As everyone who has ever worked on a team knows, there are all kinds of leaders.
The expert leads through the strength of his experience. He tends to be tactical and reliant on what worked in the past instead of thoughtful about what might happen in the future.
The achiever leads through the strength of her performance. Meetings with her tend to be about her getting buy-in around her ideas, rather than teasing the best ideas from her team.
The catalyst leader has vision and knows how to drive his teams to innovation through passion and collaboration.
Which one of these three are you? And how can you evolve into a catalyst leader to lift your team to new heights?
According to Deb Langford, vice president and chief strategy officer for The Alliance, USC Center for Race and Equity: “In the past, most organizations were designed for efficiency and effectiveness, leading to complicated and siloed organizations. Instead of mere efficiency, successful organizations and must be designed for speed, agility and adaptability to enable them to complete and win in today’s global business environment.”
This kind of leader has the ability to change plans to match the reality of situation and to maintain productivity during transitions or periods of chaos, she said. They also communicate that to their teams with as much transparency as possible.
For example, in game two of the NBA Finals, Golden State Warriors coach Steve Kerr had the agility and flexibility to completely change up the game plan against the Toronto Raptors with several of his top players, including MVP Kevin Durant, injured. With only a six-man bench, Golden State managed to beat Toronto 109-104 on Sunday, June 2, tying up the series going into Game 3 on Wednesday night.
Not only were his players agile, Kerr showed remarkable agility in how he configured his team in order to stay effective on the court even though his players faced a disadvantage. It’s that kind of flexibility in the face of adversity that Langford recommends leaders adopt and practice.

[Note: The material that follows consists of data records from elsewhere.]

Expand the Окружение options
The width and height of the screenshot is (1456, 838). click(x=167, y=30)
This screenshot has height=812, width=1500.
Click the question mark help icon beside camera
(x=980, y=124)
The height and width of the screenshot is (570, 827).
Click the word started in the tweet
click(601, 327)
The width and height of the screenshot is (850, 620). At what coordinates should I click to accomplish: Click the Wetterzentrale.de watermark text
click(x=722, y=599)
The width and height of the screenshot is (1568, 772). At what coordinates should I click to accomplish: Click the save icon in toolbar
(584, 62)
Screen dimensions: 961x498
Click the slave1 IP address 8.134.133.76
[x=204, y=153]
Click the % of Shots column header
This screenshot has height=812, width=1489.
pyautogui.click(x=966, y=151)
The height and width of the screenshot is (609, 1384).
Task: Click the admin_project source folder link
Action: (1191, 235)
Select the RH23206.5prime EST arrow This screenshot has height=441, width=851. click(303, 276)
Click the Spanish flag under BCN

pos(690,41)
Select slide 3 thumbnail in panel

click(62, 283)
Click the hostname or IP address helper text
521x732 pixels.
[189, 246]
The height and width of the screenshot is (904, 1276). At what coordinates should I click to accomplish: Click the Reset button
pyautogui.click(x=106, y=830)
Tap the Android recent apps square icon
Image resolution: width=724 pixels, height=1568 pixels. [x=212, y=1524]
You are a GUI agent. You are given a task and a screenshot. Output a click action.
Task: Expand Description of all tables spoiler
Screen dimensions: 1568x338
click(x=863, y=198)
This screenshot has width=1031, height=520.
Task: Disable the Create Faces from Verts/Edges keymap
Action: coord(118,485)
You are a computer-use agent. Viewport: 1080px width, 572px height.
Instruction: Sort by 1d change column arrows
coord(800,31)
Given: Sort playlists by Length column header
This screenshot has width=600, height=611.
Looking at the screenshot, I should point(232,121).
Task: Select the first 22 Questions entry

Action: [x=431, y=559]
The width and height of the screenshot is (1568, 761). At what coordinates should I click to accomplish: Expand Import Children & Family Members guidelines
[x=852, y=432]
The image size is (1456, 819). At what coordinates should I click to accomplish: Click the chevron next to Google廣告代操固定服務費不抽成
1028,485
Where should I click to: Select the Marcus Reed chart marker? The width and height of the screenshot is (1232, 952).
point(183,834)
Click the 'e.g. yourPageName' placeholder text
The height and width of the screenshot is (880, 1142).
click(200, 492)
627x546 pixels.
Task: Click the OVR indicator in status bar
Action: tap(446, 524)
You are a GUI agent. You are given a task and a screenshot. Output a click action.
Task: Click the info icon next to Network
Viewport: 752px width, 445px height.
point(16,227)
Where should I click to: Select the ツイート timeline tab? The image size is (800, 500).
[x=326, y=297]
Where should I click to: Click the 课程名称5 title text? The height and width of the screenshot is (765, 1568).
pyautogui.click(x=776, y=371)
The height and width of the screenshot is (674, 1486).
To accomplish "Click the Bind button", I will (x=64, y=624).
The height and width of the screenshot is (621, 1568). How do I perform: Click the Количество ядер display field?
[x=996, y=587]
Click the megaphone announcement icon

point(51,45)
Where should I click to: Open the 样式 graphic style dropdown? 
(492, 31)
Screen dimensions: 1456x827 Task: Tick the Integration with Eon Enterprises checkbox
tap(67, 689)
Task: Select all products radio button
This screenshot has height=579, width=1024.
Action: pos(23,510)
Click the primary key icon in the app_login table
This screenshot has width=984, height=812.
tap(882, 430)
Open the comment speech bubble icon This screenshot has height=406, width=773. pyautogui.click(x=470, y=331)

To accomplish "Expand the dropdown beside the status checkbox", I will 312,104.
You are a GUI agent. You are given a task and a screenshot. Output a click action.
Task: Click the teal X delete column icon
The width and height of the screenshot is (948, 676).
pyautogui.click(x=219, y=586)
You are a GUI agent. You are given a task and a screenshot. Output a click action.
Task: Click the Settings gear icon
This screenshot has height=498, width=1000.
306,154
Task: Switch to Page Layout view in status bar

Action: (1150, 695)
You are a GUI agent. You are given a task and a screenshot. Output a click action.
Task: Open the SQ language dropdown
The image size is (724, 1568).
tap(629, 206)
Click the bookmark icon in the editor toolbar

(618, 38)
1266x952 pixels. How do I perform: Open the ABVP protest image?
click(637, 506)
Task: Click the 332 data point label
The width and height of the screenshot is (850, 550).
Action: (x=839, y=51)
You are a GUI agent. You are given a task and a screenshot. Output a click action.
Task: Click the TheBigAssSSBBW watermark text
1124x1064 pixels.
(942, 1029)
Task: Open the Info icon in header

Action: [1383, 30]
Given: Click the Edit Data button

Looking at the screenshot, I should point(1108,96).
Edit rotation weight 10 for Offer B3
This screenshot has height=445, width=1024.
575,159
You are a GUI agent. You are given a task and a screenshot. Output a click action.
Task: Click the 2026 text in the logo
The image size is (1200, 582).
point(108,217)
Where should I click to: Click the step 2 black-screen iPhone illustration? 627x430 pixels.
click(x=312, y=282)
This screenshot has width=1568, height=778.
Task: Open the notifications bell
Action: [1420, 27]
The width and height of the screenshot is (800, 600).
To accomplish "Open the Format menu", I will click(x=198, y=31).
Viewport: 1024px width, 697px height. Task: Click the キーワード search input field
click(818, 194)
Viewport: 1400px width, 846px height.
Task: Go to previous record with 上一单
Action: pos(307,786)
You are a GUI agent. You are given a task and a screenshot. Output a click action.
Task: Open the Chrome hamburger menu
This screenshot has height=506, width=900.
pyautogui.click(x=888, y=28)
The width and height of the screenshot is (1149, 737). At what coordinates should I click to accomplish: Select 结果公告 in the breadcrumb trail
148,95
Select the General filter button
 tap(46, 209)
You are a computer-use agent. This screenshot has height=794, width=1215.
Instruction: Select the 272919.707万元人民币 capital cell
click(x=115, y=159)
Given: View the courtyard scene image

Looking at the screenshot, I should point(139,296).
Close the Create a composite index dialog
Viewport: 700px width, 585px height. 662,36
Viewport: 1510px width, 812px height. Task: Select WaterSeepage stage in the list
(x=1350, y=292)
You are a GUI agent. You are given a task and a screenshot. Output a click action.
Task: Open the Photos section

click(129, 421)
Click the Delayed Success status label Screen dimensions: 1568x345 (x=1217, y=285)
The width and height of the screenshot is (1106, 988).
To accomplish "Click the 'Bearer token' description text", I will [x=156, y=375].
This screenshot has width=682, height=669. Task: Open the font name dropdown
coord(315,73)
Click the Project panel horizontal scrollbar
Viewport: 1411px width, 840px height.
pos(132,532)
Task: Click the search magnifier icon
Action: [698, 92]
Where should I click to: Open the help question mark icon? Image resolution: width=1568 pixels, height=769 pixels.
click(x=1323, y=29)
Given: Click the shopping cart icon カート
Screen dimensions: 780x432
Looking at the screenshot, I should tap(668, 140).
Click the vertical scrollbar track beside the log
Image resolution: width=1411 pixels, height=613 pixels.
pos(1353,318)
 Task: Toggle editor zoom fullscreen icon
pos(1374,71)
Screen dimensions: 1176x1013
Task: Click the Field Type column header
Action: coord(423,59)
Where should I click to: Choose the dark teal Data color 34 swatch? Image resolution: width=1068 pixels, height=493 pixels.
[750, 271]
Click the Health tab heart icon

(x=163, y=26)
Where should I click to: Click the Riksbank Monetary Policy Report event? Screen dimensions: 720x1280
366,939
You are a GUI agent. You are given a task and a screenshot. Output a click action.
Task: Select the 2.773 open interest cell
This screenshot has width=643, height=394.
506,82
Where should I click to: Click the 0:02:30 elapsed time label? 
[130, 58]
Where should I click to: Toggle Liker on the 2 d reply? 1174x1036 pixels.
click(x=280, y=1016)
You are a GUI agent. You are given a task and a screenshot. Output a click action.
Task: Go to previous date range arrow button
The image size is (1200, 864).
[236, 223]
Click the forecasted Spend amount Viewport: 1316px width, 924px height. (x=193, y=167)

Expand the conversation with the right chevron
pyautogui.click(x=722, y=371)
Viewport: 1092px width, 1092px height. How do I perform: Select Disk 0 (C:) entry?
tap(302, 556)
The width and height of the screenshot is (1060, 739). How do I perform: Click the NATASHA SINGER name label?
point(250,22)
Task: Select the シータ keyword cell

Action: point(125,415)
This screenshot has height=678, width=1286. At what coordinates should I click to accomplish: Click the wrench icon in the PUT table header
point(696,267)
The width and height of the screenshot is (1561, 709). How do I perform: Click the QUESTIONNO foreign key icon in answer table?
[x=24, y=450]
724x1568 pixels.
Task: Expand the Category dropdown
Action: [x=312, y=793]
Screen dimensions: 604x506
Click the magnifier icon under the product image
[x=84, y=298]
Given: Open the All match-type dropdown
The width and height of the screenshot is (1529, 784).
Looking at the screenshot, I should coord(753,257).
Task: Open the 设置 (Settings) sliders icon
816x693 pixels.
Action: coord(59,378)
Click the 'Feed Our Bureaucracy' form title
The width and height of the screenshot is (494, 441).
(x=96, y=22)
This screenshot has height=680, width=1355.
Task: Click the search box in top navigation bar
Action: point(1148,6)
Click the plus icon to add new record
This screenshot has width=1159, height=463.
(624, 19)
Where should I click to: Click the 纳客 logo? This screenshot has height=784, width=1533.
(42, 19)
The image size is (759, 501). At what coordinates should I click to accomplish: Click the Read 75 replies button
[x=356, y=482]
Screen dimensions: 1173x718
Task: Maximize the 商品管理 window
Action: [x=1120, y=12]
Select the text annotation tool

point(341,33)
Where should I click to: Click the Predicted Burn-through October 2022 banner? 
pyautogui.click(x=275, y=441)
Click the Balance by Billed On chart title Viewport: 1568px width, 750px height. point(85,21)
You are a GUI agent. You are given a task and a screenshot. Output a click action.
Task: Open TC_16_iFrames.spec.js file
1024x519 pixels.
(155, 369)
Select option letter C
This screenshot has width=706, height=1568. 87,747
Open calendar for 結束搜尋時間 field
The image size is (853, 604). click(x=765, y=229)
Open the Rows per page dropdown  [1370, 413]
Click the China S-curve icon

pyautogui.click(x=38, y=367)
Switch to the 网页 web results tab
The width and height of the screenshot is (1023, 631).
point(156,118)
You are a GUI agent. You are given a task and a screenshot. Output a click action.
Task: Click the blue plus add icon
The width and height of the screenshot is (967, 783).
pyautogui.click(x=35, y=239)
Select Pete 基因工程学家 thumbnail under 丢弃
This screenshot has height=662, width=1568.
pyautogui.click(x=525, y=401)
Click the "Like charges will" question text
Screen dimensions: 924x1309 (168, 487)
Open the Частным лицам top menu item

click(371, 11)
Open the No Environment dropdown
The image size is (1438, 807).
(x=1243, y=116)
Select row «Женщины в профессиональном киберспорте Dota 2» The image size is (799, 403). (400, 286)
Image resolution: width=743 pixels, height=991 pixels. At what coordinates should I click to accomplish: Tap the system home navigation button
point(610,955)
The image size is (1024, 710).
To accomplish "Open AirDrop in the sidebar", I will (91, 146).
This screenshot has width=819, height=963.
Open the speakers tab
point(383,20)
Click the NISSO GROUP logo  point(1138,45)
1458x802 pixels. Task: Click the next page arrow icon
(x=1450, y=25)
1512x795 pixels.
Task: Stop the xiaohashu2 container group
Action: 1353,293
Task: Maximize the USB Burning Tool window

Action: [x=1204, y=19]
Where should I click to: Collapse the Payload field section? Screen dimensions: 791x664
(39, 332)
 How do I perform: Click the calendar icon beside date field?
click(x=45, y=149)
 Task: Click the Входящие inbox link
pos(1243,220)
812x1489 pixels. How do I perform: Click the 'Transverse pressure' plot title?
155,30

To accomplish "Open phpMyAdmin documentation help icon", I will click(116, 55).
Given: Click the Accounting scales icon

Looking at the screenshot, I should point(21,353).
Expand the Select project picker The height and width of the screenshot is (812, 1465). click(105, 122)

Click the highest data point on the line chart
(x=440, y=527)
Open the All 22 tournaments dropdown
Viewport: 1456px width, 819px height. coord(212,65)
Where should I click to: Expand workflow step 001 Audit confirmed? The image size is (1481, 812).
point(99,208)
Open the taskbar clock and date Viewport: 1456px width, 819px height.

Agile leaders practice self-care, and allow their teams to practice that care as well. That means not sending or expecting emails from teams on weekends or before or after business hours unless exceptional circumstances are in play. It also means not encouraging unhealthy or even dangerous practices, such as texting while driving.
“Leaders say: I care enough about that you can respond when you get to the office,” said Langford. “Make sure that as a leader you are practicing self-care and then talk about it. You have to set the example. You can’t promote self-care and work-life balance if you aren’t leading yourself. Go to the mirror and say ‘how are we doing here’? You can’t lead if you’re exhausted.
“Create the success you want for yourself, you family, your business and your life.“
Catalyst leaders also set the context for their teams, helping them connect the dots between the work they’re doing and what they are trying to achieve.
They assist their companies manage their stakeholders, making sure that they are empowered and not alienated.
For example, the NBA encourages its players to speak out on issues they care about, whether that’s politics or fashion. By comparison, the NFL has not, “which is why you have this little Colin Kaepernick situation,” Langford said.
And finally, be inclusive. Don’t just hire in your own image – make sure your teams are representing multiple points of view.
“You can’t as the leader make people working for you feel uncomfortable about their decisions and their outcomes. Whether that’s politics, or just in talking around the table, you have to lead in a way in which there can be an inclusive conversation.”